Chicken Divan

A great way to turn leftover chicken or turkey into a meal complete with veggies.

Chicken Divan


  • 1/4 cup plus 1 tablespoon butter, divided
  • 1/4 cup all-purpose flour
  • 1 1/2 cups half-and-half cream
  • 1/2 cup cooking sherry or water
  • 2 (10-3/4 ounce) cans condensed cream of chicken soup, undiluted
  • 2 (10 ounce) packages frozen cut or chopped broccoli, thawed
  • 1 cup cooked rice
  • 3 to 4 cups cubed cooked chicken
  • 2 cups shredded cheddar cheese
  • 1 cup soft bread crumbs


  1. In a small saucepan, melt 1/4 cup butter.

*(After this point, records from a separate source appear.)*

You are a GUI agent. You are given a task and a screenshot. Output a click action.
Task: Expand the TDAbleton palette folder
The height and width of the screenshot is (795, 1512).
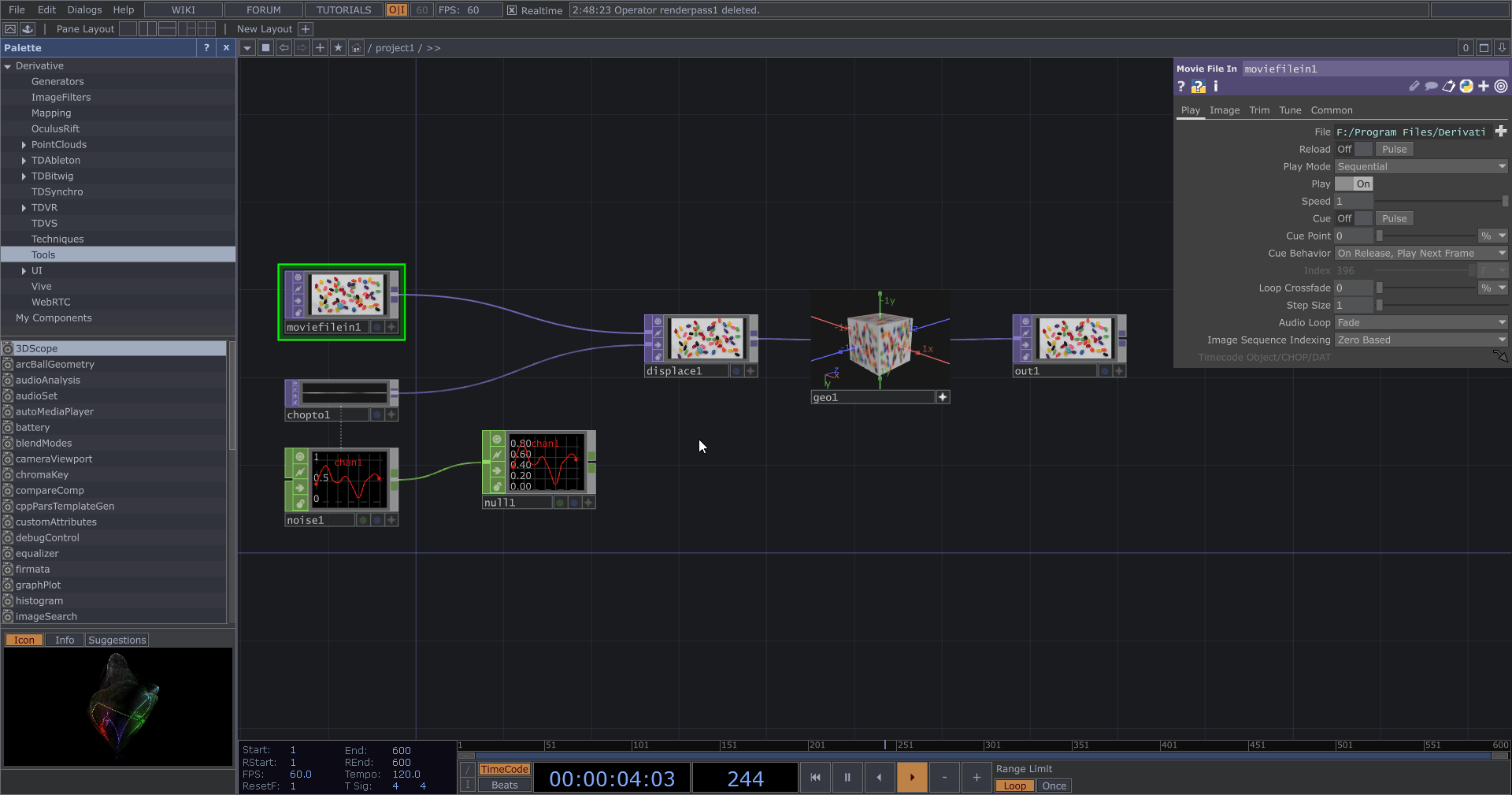click(x=24, y=161)
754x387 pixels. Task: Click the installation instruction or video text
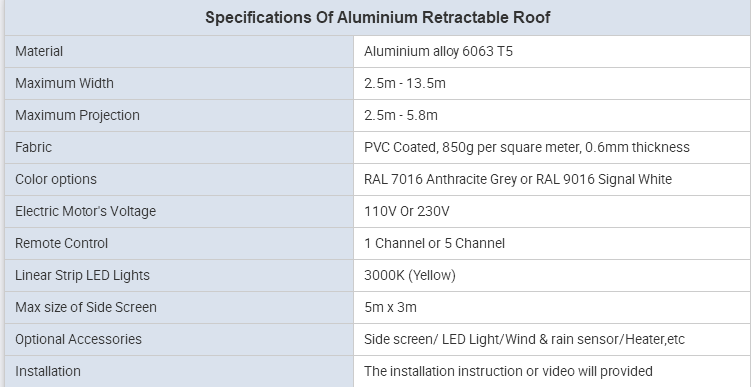[508, 372]
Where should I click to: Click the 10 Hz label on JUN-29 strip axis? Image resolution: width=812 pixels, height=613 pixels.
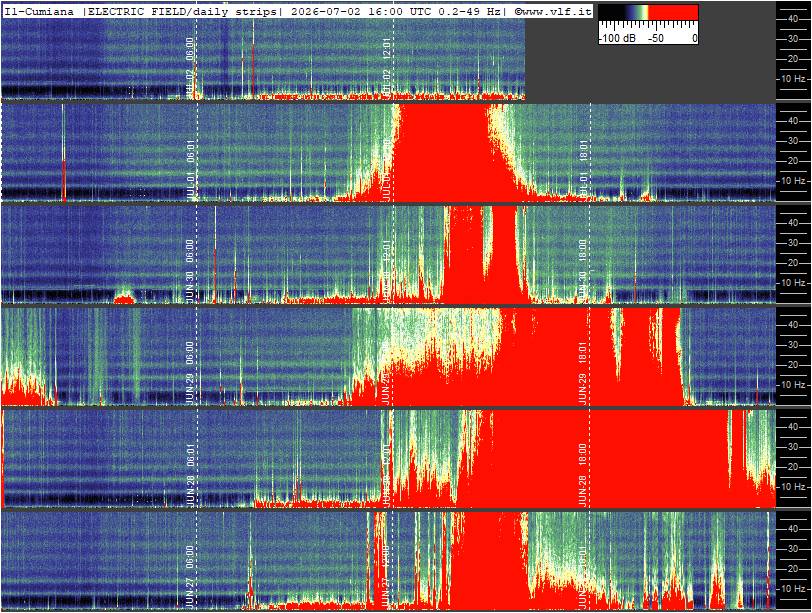793,385
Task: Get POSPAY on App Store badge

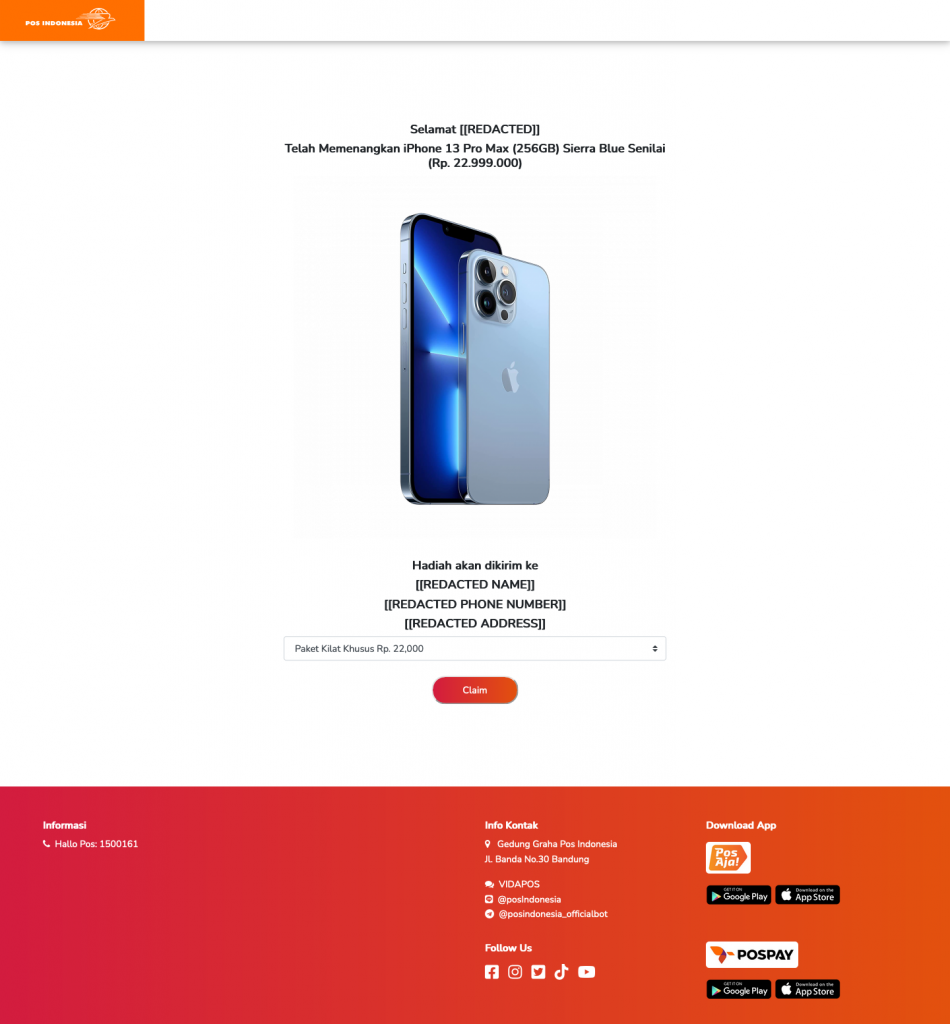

Add flour, stirring until blended. Stir in the cream and cooking sherry or water; cook and stir until thickened and bubbly. Cook and stir 2 more minutes. Blend in soup until smooth; remove from the heat and set aside.
  2. Place broccoli in an ungreased 13 x 9-inch baking dish. Cover with rice and then half of the sauce. Top with chicken.
  3. Stir shredded cheese into remaining sauce; pour over the chicken.
  4. Melt the remaining butter and toss with bread crumbs. Sprinkle over the casserole.
  5. Bake, uncovered, at 350 degrees F for 35-45 minutes or until heated through.